In the mid-nineties I read Dragons of Autumn Twilight by Mararet Weis and Tracy Hickman. Their high fantasy novel based off a Dungeons and Dragons campaign is a love song to the pen and paper game and the first entry into the series from which the band PALADINE garners its influence; named after the high and noble god of the Dragonlance universe.
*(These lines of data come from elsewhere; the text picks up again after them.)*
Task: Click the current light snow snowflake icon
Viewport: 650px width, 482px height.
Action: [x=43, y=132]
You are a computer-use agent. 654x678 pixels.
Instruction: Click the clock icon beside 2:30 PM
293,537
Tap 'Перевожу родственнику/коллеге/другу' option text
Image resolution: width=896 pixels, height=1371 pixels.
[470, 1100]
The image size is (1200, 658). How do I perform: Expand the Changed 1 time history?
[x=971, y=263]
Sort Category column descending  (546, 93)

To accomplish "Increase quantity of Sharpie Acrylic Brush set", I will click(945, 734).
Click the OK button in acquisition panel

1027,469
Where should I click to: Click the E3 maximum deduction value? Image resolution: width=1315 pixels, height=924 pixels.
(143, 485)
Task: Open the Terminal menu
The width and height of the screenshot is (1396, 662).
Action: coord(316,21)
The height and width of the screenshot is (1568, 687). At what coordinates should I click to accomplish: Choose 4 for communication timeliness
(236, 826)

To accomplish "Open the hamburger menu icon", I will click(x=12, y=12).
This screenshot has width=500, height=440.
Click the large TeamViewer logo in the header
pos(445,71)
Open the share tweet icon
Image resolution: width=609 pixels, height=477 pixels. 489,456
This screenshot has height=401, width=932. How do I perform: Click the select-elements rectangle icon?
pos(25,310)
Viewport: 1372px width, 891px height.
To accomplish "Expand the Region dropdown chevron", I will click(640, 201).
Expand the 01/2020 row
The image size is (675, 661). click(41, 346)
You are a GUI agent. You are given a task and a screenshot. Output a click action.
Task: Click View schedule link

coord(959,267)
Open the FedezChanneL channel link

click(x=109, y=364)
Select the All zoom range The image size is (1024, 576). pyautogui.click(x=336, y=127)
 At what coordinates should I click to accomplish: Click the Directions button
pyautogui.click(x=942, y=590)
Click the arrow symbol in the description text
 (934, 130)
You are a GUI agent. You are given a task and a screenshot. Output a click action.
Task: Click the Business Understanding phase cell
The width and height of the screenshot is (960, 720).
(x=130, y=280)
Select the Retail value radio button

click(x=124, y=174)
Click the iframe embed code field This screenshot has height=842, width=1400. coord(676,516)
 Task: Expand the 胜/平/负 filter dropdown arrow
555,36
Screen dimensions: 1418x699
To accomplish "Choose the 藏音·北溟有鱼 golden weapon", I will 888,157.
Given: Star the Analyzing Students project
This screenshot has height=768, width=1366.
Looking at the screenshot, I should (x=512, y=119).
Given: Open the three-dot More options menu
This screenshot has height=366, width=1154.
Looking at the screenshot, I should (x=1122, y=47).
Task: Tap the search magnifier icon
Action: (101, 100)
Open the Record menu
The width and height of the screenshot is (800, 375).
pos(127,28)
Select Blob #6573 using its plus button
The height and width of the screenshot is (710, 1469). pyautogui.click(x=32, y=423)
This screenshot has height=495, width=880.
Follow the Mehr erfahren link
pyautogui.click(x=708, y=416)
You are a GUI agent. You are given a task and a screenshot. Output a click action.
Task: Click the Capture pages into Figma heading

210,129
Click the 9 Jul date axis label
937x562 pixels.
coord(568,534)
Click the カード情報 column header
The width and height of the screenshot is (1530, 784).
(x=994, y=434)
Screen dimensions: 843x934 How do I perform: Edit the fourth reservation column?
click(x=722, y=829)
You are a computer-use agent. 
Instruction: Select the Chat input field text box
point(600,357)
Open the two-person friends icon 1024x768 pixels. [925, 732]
PALADINE’S debut album, Finding Solace, feels like it would have been loaded in my Walkman while I was reading my Dungeon Master’s Guide in the nineties; and this isn’t necessarily a bad thing. There is something honest and refreshing about the traditional structuring of the songs that comprise the album - lots of galloping percussion and riffing, dual melodic guitars, harmonizing and clean vocals presenting hymn after hymn while occasionally breaking into articulated screams. PALADINE ticks off all the Power Metal boxes with “Finding Solace”, including haunting acoustics scattered across intros and outros and making up an entire track with “The Inn of Last Home”, which is beautifully atmospheric and makes me want to Live Action Role Play.

I’ll get the weakest track out of the way. “Metalizer”, although musically consistent with the rest of the album and reminding me of some punchy Judas Priest tracks, is disconnected for other reasons. It departs from the Dragonlance inspired tracks that make the rest of the album unified, and although technically proficient, doesn’t really stand out in all the surprising ways the other songs do.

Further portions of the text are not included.